• Excerpted passage:
◇ ◇ ◇ ◇
The best newspaper journalists of our generation seemed to be
destroyed by madness, starving hysterical naked, dragging themselves
through Soho looking for an angry cinematic fix. Louche-trousered
critics burning for the ancient heavenly connection to the starry dynamo
in the machinery of night.
Who fancies a Beat review for a Beat film about a Beat poem? It seems only fitting considering Howl is one of those films you want to see made and rarely does; original, thoughtful and imperfectly blurring the boundaries of film and poetry.
Howl ’s structure (the film not the book) weaves together three
separate strands: imagined interviews with Ginsberg, the obscenity trial
against Howl and the poem itself in stream of conscious animation.
Clearly a straight-up biopic didn’t suit writer-directors Rob Epstein and Jeffrey Friedman. Lately, they’ve been calling this film a ‘poem-pic’.
The obscenity trial gives a narrative backbone to the film- though
it’s Howl’s publisher Lawrence Ferlinghetti in the stand not Ginsberg.
With it, the film establishes the ridiculous conservatism of the time as
well as the shock value of a poem being printed in the mid-Fifties with
the line: “who let themselves be fucked in the ass by saintly
motorcyclists”. Jon Hamm tries his best not to be a Don Draper
facsimile in the role of Ferlinghetti’s erudite defence lawyer while
David Strathairn gives believable humanity to the bamboozled
But Howl doesn’t try to recreate the world of Fifties New York or
Sixties San Francisco; it’s much more interested in the surreal world of
poetic imagination and getting Ginsberg’s inspiration and troubled
background in his own words. James Franco’s performance is convincing
and wistful. He nails Ginsberg in full incantatory public recital
mode complete with New York Jewish drawl and distinctive cadence. You
know this, not just from live recordings of Ginsberg reading his own
poetry but because the English poet Michael Horovitz, a contemporary and
friend, stated as much at a press screening.
◇ ◇ ◇ ◇
• Extracted data:
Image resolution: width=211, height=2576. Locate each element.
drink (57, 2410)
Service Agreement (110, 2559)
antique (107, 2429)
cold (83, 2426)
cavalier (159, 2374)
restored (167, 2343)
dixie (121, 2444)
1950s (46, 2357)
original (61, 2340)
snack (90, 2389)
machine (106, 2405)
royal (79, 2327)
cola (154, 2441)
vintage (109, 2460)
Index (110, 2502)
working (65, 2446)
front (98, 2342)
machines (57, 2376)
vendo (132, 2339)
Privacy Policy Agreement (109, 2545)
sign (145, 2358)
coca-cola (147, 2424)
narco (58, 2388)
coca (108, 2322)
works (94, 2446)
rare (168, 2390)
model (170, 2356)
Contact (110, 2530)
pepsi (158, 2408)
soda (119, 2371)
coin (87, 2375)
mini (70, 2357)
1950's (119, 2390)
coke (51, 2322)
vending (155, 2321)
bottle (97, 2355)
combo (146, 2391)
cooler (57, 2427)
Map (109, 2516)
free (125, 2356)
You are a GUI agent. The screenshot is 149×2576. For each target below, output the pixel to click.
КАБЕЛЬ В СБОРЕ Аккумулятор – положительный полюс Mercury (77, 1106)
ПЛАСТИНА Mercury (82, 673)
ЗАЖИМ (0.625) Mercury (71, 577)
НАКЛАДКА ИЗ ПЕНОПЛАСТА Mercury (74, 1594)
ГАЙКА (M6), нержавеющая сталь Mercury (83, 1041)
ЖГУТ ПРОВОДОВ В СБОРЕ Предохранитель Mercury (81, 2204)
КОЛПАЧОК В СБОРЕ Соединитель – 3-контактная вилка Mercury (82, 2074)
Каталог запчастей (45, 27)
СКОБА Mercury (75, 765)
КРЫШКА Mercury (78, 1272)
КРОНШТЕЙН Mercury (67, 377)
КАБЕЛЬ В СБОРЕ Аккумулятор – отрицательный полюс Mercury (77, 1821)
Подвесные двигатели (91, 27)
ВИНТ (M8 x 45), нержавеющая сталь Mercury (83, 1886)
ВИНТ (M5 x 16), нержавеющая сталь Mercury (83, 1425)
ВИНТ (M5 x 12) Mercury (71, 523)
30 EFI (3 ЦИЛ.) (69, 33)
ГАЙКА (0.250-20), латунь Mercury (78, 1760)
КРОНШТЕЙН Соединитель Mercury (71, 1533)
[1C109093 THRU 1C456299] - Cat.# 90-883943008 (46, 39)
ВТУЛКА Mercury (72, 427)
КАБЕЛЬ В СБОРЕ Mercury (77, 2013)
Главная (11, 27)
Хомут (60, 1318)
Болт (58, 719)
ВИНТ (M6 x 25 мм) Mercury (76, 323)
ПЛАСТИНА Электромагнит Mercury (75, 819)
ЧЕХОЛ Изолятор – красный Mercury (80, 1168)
◇ ◇ ◇ ◇
• Task directions:
Answer these questions from the film review.
(a) Who are the writer-directors of Howl?
(b) Who is in the stand at the obscenity trial in the film?
(c) Who stated at a press screening that James Franco captures Ginsberg's public recital manner?
The items are separate material and are not related to the film review.

• Result of the task:
(a) Rob Epstein and Jeffrey Friedman
(b) Howl's publisher, Lawrence Ferlinghetti
(c) The English poet Michael Horovitz